Things to do:
**a.** Using the text on Sweeney's Section 2255 motion, explain in one to three sentences why the action was reassigned to Senior United States District Judge A. Joe Fish.
**b.** Continue the text on Sweeney's Section 2255 motion, starting after its last sentence.

Movant Wayne Joseph Sweeney, a federal prisoner, proceeding pro se, has filed a 28 U.S.C. § 2255 motion to vacate, set aside, or correct sentence, asserting that his guilty plea was involuntary and that his trial counsel was constitutionally ineffective. See Dkt. Nos. 2 & 3. Upon the retirement of then-Chief Judge Jorge A. Solis, this action was reassigned to Senior United States District Judge A. Joe Fish. See Dkt. No. 12. Under 28 U.S.C. § 636(b) and an order of reference, Judge Fish has referred it to the undersigned United States magistrate judge for hearing, if necessary, and recommendation. See Dkt. No. 13. The government has filed a response in opposition to Sweeney's Section 2255 motion, see Dkt. No. 9, and Sweeney has filed a reply brief and moved for summary judgment, see Dkt. Nos. 10 & 11.

The undersigned now issues the following findings of fact, conclusions of law, and recommendation that the Court should deny Sweeney's Section 2255 motion, deny his motion for summary judgment, and deny, as moot, the government's motion requesting an extension of time to file its response.

Applicable Background

Pursuant to a plea agreement that included a provision under Federal Rule of Criminal Procedure 11(c)(1)(C), under which the parties agreed that a sentence not exceeding 120 months of imprisonment is appropriate, see United States v. Sweeney, No. 3:13-cr-446-G (01) (N.D. Tex.), Dkt. No. 24, Sweeney pleaded guilty to conspiracy to distribute a controlled substance analogue, in violation of 21 U.S.C. §§ 846 and 841(a)(1) and (b)(1)(C), on February 18, 2014, see id., Dkt. Nos. 27, 28, 29, 31, & 78, and, on December 10, 2014, the Court sentenced him to 108 months of imprisonment, see id., Dkt. Nos. 50, 51, 52, & 70. Sweeney appealed, see id., Dkt. No. 54, but voluntarily dismissed his appeal on June 3, 2015, see id., Dkt. No. 87.

Supplied entries:

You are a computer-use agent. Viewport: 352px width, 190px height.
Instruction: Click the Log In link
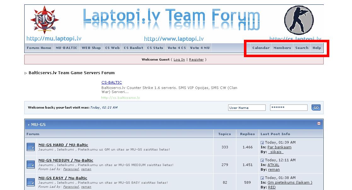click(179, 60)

* * *

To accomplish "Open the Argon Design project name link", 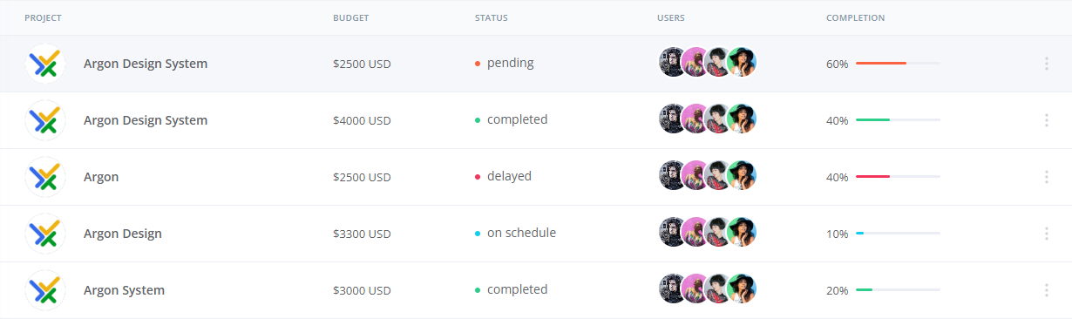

Task-by-task outputs:
**a.** The action was reassigned to Senior United States District Judge A. Joe Fish because then-Chief Judge Jorge A. Solis retired.

**b.**
Through his timely-filed Section 2255 motion, see 28 U.S.C. § 2255(f)(1), Sweeney challenges the voluntariness of his guilty plea and also asserts that his trial counsel were ineffective under the Sixth Amendment (the "IATC claim") because (1) counsel failed to adequately investigate whether PB-22 and 5F-PB-22 were controlled substance analogues; (2) counsel failed to challenge the Controlled Substances Act (the "CSA"); (3) counsel failed to advance Sweeney's claim that he did not know he was selling a controlled substance; and (4) counsel failed to pursue specific performance of the plea agreement's provision under Federal Rule of Criminal Procedure 35.

Legal Standards and Analysis

As applicable to Sweeney's conviction, the CSA "'makes it unlawful knowingly to manufacture, distribute, or possess with intent to distribute controlled substances,'" and "[t]he Analogue Act 'identifies a category of substances substantially similar to those listed on the federal controlled substance schedules and then instructs courts to treat those analogues, if intended for human consumption, as controlled substances listed on schedule I for purposes of federal law.'" United States v. Bays, ___ F. App'x ___, No. 15-10385, 2017 WL 763817, at *2 (5th Cir. Feb. 24, 2017) (per curiam) (quoting McFadden v. United States, ___U.S. ___, 135 S. Ct. 2298, 2302 (2015) (citing 21 U.S.C. §§ 841(a)(1), 802(32)(A), 813); ellipses omitted).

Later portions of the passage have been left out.